There are a range of league tables which purport to determine the top universities from around the world. Harvard and Oxford are currently in positions No. 3 and No. 6 in the ‘’ 2018 rankings. As with any ranking though, it is only as serious as the questions being asked and the veracity and validity of the answers.

The Maturity Institute (MI) exists to ask the most important and yet most challenging questions including – ‘what value do you bring to the world’? Our goal is to do everything we possibly can to realise the full potential value people for everyone’s benefit. More importantly, we gauge progress by measuring increases in Total Stakeholder Value (TSV). On this measure, Oxford University does not score as highly as one might have expected. This apparent paradox needs a great deal of explaining.

In 2015, two Harvard Law School academics (as part of their ‘Labor & Worklife Program’) produced a report entitled “The Materiality of Human Capital to Corporate Financial Performance” (see our response here). One of the primary reasons why Harvard posed this question was the worrying forecast that the US (as with most Western economies) might struggle to provide sufficient pensions for future generations.  The equation is simple: people have to be enabled to create enough value to pay for their own pensions. The research was funded by the Investor Responsibility Research Center Institute (IRRCi) to ensure corporations were acting responsibly in getting the best value out of their people.

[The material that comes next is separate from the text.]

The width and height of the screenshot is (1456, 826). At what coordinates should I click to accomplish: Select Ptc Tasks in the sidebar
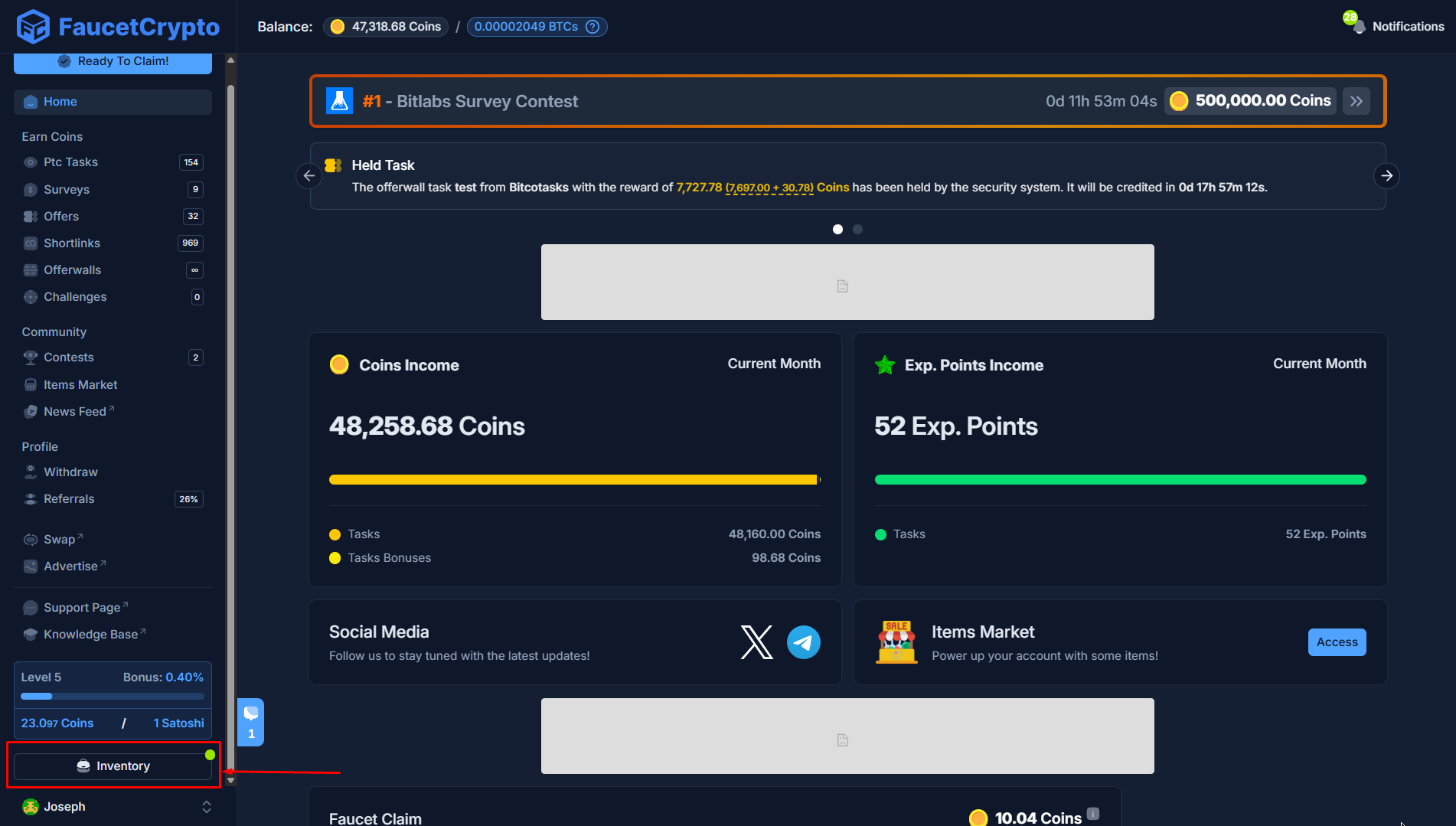70,162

The basis for the study was a literature survey of academic research into the adoption of human capital management practices. Unfortunately, Harvard could find no clear, causal link, concluding – “In sum the debate over causality remains a contested one” (page 38). The authors of the report, having stumbled across MI’s maturity rating process, approached us in January 2016 to get a very different perspective. We engaged with them and they subsequently completed MI’s Orientation Programme. Then, on the 5th December 2017, MI launched its project to include the world’s universities in OMINDEX.

When introducing any organization to OMINDEX for the first time, MI follows a protocol  which progresses through a simple series of steps. In the specific case of Oxford:-

  • We invited the Vice Chancellor, Louise Richardson, to engage with us in this endeavour.
  • Having not received a response, we advised that we would be producing an indicative OMR rating based on externally available information; and reserved the right to publish our findings.
  • We later advised them of their indicative BB- rating and asked if they wished to enage or respond.
  • Yesterday we received their confirmation declining to take part.

Based on our extensive experience, we have come to expect an unwillingness to confront this ultimate question of value and the part people play. It is an obvious, Catch 22 situation. Immature organizations cannot realize what they are missing unless and until they mature and the academic world is certainly immature in terms of its willingness and capability for managing academics. We accept that there is often a natural, human reluctance to embrace change but should we not have a right to expect a more positive reaction from institutions whose raison d’être is learning and where costs are rising significantly?

When we do receive a response, it is often a referral to the HR director. This was the case with Oxford. We gathered some evidence to check whether his ‘HR Strategy’ had moved away from the sort of practices cited in the Harvard study; but it proved be very typical in its lack of evidence, measurement and causal diagnostics. How does this sit with the many Dons at Oxford whose ‘religion’ is the scientific method? Are they aware just how unscientific and unprofessional their people management is?

One of the reasons we chose Oxford as our first university case study was the hope that its tradition of learning might encourage it to become an exemplar for innovative thinking and practice in the sector. Another reason was its recent issuance of a bond for £500 million. Holders of such bonds might want to ask why the Moody’s rating of Aaa is at odds, on an almost identical scale, with our OMINDEX rating of BB-. The rest of society might also ask whether scarce university funding is in the best hands for achieving the highest returns in Total Stakeholder Value?

OMINDEX is a benchmarking scale that has an over-arching purpose. To identify the best, and what exactly it is that they do so well, so that others can learn how to create more value with their own human capital. No organization has yet scored a AAA rating on OMINDEX, so there is always room for improvement and, who knows, maybe it will be a university who reaches that pinnacle first? Moreover, while we openly acknowledge that Oxford has brought huge benefits to society, in its very long and illustrious history, it also has a responsibility to its staff, students and wider stakeholders to offer them every opportunity to make the most of their own talents.

Academia should know that the fear of the unknown is worse than not knowing. The health of the university sector should be a positive indicator for a brighter future for all. We cannot allow simplistic and automatic assumptions that higher spending on higher education will increase societal value. We need much better evidence that the sector is working to its full potential.

MI offers a very warm and understanding welcome to any universities that recognise the scale of the opportunity awaiting them. We would go further in stating that we have yet to experience any negative effects for those who have started learn and apply the lessons of organizational maturity.